Product Agility
Less Method. More Meaning.
The world of Product Discovery and Creation is becoming increasingly challenging due to mistakes and missed opportunities that are prevalent in agile teams, large-scale Scrum and all other agile frameworks. History has shown that when organisations try and scale their product development to more than one cross-functional team, mistakes are made that cut short many chances of getting all possible benefits.
The route of this for many is the need for more attention paid to the incredible advancements in Product Management driven by hordes of professional Product People who prove that making their customers happier is not a pipe dream but a hard and fast reality.
This podcast exists to explore all topics related to Product and Agility and Coaching.
How do you marry the agile principles with Product discovery?
Is it really possible to have hundreds of cross-functional teams (or Product Teams) all working from an effectively prioritised single Product Backlog and a dedicated Product Owner?
How can you embrace continuous improvement and empirical process control for your product, people and processes?
Ever wondered how to overcome the problems people face when trying to scale the Product Owner role and how it relates to Product Management and Product Teams?
Baffled by how to define a product in such a way that enables Feature Teams (aka Product Teams) and why doing wrong means you will only ever be stuck with technical teams?
Scrum Teams are not compatible with modern product management techniques.
Want to know what Product Focus means and how the right focus makes creating a shippable product less painful?
Need to get your head around how to blend modern product management techniques with Sprint Planning and Sprint Reviews to achieve Product Increments that cover the entire product?
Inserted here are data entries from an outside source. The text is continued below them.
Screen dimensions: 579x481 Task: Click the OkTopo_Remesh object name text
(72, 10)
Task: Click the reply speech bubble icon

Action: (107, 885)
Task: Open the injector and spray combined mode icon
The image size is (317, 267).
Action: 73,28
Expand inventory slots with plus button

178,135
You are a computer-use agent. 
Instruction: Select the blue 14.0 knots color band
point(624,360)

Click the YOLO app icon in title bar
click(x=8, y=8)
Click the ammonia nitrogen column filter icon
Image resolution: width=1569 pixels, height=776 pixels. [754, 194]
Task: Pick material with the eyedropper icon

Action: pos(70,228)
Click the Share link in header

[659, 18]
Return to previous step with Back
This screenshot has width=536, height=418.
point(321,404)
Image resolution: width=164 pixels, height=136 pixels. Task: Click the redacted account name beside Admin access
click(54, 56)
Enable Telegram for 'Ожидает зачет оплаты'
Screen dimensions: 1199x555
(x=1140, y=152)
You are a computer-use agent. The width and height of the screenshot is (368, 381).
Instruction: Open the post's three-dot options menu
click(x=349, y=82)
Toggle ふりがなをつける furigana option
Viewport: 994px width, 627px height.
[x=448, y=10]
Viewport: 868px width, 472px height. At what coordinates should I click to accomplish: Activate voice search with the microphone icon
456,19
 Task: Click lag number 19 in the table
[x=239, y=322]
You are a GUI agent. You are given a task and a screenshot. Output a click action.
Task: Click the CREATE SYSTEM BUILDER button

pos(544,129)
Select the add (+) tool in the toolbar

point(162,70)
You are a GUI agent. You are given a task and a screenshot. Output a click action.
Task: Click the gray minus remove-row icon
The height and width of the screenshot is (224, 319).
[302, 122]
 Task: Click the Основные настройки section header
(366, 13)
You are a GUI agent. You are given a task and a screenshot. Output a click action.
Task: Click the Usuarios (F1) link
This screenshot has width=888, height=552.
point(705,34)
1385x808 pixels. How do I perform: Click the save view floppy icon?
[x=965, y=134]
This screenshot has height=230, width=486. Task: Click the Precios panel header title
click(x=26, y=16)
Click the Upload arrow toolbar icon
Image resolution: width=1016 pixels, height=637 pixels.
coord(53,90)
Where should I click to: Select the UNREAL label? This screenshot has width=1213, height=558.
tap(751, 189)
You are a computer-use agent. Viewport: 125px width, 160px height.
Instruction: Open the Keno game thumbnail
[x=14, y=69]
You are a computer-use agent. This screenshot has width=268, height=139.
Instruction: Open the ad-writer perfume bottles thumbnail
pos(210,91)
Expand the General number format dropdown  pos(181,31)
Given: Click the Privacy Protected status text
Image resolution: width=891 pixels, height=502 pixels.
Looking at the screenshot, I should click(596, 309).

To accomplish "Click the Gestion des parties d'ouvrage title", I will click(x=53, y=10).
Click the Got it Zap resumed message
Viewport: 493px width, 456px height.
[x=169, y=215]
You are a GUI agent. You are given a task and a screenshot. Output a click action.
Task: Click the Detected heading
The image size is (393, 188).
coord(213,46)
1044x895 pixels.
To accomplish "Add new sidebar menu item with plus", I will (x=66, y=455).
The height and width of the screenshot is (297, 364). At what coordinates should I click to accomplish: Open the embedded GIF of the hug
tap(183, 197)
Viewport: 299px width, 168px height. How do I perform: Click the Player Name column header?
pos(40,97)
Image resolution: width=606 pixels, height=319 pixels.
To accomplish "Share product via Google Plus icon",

This podcast's original focus was on Scaling Scrum vs Single-Team Scrum and how organisations can reap the benefits of Scrum when working on a larger product but still keeping a single product backlog. We found many Product People liked what we said, and then the penny dropped. This isn't a podcast about scaling Scrum or the limitations of single-team Scrum.
This podcast is for Product People & agile advocates who coach or get their hands dirty with Product creation.
We promise there is no Taboo topic that we will not explore on your behalf.
We aim to transcend the conversations about a single team, Daily Scrums, Scrum Masters and the double-diamond and bring everyone together into responsible teams dedicated to working on the entire product to make their customers happier and their lives more fulfilling.
Come and join us on our improvement towards perfection, and give us your feedback (we have a strong customer focus, too), and who knows, perhaps we will discover the magic wand that we can wave over all the broken agile and sudo-products to create a more resilient and adaptable future by bringing the worlds of Product, Agility and coaching together.
This podcast has the conversations and insights you need.
Product Agility
Pippa Topp: Pockets of Brilliance: Small Behaviours, Big Product Impact - Productized 2025 TalkInTen
We’re thrilled to be back at the exceptional Productized conference in Lisbon, Portugal — a world-class gathering for product thinkers, practitioners and leaders. It’s an honour to partner with Productized again and bring you a special series of ten-minute conversations recorded onsite. A huge thank you to Bobcats Coding for making this Lisbon run possible.
In this bite-sized episode, we speak with Pippa Top about her talk "Pockets of Brilliance" — how small, value-led behaviours create outsized product impact no matter the context.
Key topics discussed
- What “Pockets of Brilliance” means and why it matters for everyday product teams
- Practical values to guide behaviour: Curiosity, Creativity, Learning, Collaboration
- How to align personal goals with business context
- Prioritising impact over shiny capabilities (including AI)
- Small experiments and culture change that scale
Guest bio:
Pippa Topp is a CPO and coach focused on helping product people and teams grow through practical behaviours and emotionally intelligent leadership. She works with organisations to build sustainable product practice by aligning values, capability growth and measurable impact.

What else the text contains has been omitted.